Another mild Christian movie is presented to an unsuspecting public, as faith film producers wring their hands and wonder why their entertainment is not connecting on a larger scale. James (Casey Fuller) gets in a fight with his girlfriend, shooting her. He and his gun flee, hiding out in a church with a pastor and his two daughters Elizabeth (Jenn Gotzon) and Naomi (Allee Sutton Hethcoat). James takes the trio hostage, and police lieutenant Morgan (Kevin Sorbo) arrives. Cell phone negotiating commences, as Morgan fights to keep his officers back, and Elizabeth starts telling James about God's capacity to forgive.
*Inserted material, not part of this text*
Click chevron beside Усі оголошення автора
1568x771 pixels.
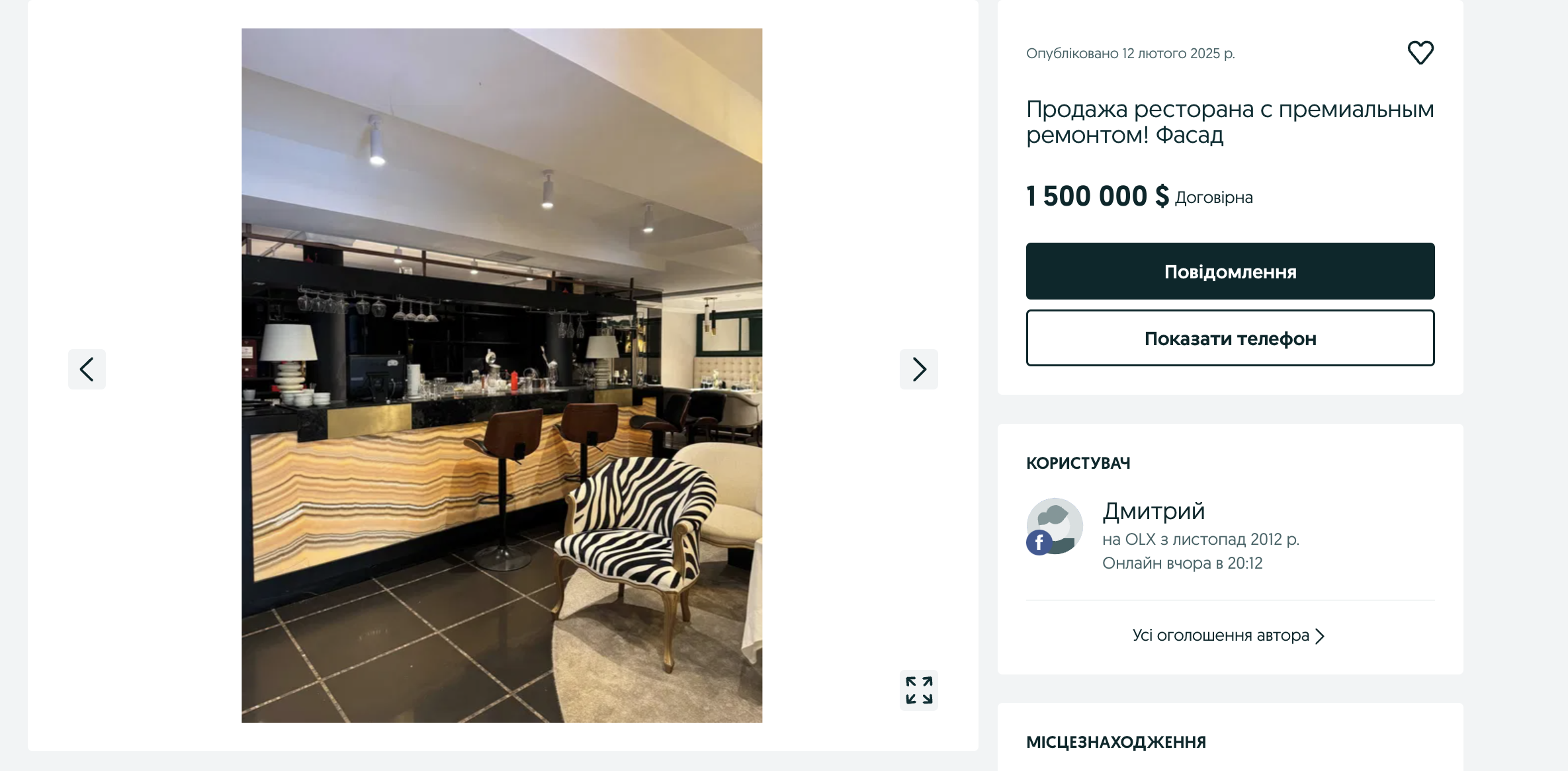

I honestly wanted to like this film, its heart seems to be in the right place, but it isn't even eighty minutes long, and there is absolutely no tension. Flenory is saddled with way too many lines about "ending this thing" to the point where it was unintentionally funny, more so when other characters mentioned "ending this." There seems to be little research into actual hostage negotiations, and it was frustrating to watch the production flounder with a small budget and uninspired script. The two stand-out performances are from Gotzon and Fuller, their scenes together generate a small amount of drama, and the film makers should have had more of that, instead of Morgan and Flenory's character pointing at the same diagram of the church for the hundredth time while background characters smile and pretend to talk on their phones. "Forgiven" falls into the same trap that a lot of Christian films fall into. They are in such a hurry to get to the message, they forget to give the audience a reason to go along for the journey.
Contains mild physical violence, mild gun violence, some adult situations.